About the Project

View the Tulane MPS 2016 Presentation of the Carrollton Courthouse

The Carrollton Courthouse, located at 701 South Carrollton Avenue, was designed by the noted 19th century Louisiana architect Henry Howard. It was constructed in 1855 as the center of government for Jefferson Parish. After the annexation of Carrollton by New Orleans in 1874, the building was converted into a school. After serving in this capacity for over a century, the courthouse has sat empty since 2013. In June of 2015, the National Trust for Historic Preservation brought national attention to the courthouse by naming it one of America’s 11 Most Endangered Places.

In October 2015, the Carrollton Courthouse became the site of the building conservation studio of Tulane University’s Masters in Preservation Studies program. This website serves to consolidate the information generated during this study, to better inform community members and stakeholders about the history, context, and evolution of this site.

Why did we take on the project?  Read here about the Rationale.

Who worked on the project?  Meet the students and Contributors.

Since the class:

January 28, 2016: A presentation regarding the findings of the Building Presentation Studio took place on January 28th at 6:00 pm in Room 201 of Richardson Memorial Hall on the Tulane campus.

February 27, 2016: Students Kelly Calhoun and James Rolf were invited to make a presentation of the Carrollton Courthouse at the Benjamin Franklin High School 50-Year Class Reunion.

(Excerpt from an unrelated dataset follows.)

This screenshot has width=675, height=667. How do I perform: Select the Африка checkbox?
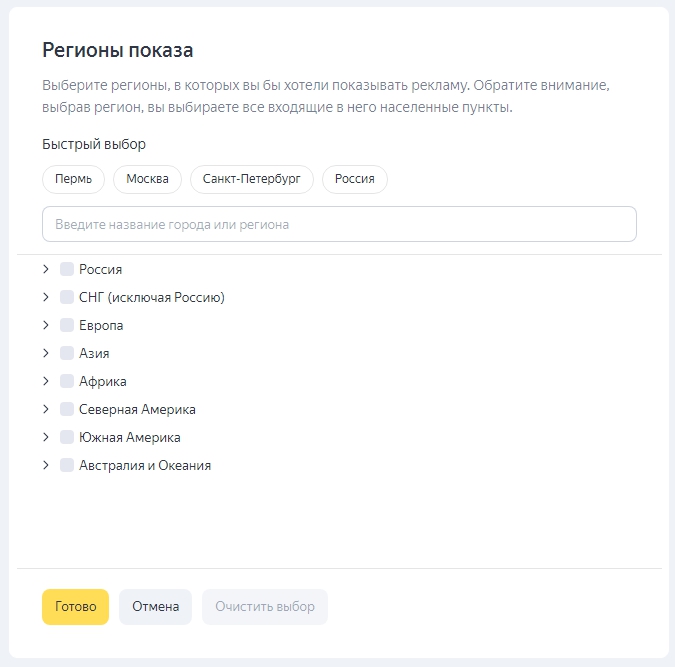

March 22, 2016: Barri Bronston writes, “Students propose designs for old Carrollton Courthouse” in an online publication: https://news.tulane.edu/news/students-propose-designs-old-carrollton-courthouse

August 16, 2016: James Rolf, a Fall 2016 Studio classmate, discusses development and rezoning of the property with the Orleans Parish Recovery School District.  http://uptownmessenger.com/2016/08/carrollton-courthouse-neighborhood-meeting-live-coverage/

March 23, 2017: The Carrollton Courthouse was sold in an auction to Houstonian Carl Mittendorf of Houston, Texas for $4.7 million, who plans to turn it into a senior living community.